If you think about it, a gas-powered pressure washer is basically an engine and a pump.
Medium consumer gas pressure washers feature direct drive systems with axial cam pumps. It’s the size of the engine, however, that determines the strength (and price) of the pressure washer.
Basically, you’re buying cc's. The greater the cc's – the larger the engine – the more expensive the pressure washer.
What Can it Do?
With 3000 PSI, the more appropriate question may be, what can't it do?
These pressure washers have the power to take on some of the toughest stains. They even have enough power to strip old paint.

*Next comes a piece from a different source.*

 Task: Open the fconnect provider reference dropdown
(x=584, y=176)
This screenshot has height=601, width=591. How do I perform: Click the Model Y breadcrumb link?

All medium consumer gas units are cold water - meaning, your main limitations will be related to hot water cleaning. If you need to remove oil or greasy stains, a cold water power washer probably won't cut it. To get these messes clean, you'll need to step up to a hot water unit.
While none of the small gas pressure washers offer on-board detergent tanks, our best medium units offer this feature. The other, lesser option is a siphon tube, which you place in a bucket of detergent and water.
The more efficient option is definitely on-board detergent tanks. A lot of cleaning projects, such as washing your siding, require additional detergent to get completely clean. Just add detergent to the tank, conveniently located on your pressure washer, and you'll be able to use it without having to stop and set up a separate bucket.
A nice feature that accompanies medium gas pressure washers is a cavalcade of spray tips - allowing you to tailor your spray to your cleaning task. If you're rinsing detergent from your siding, go with a wider spray. But if you're blasting mold and mildew from your walkway, choose a concentrated jet spray.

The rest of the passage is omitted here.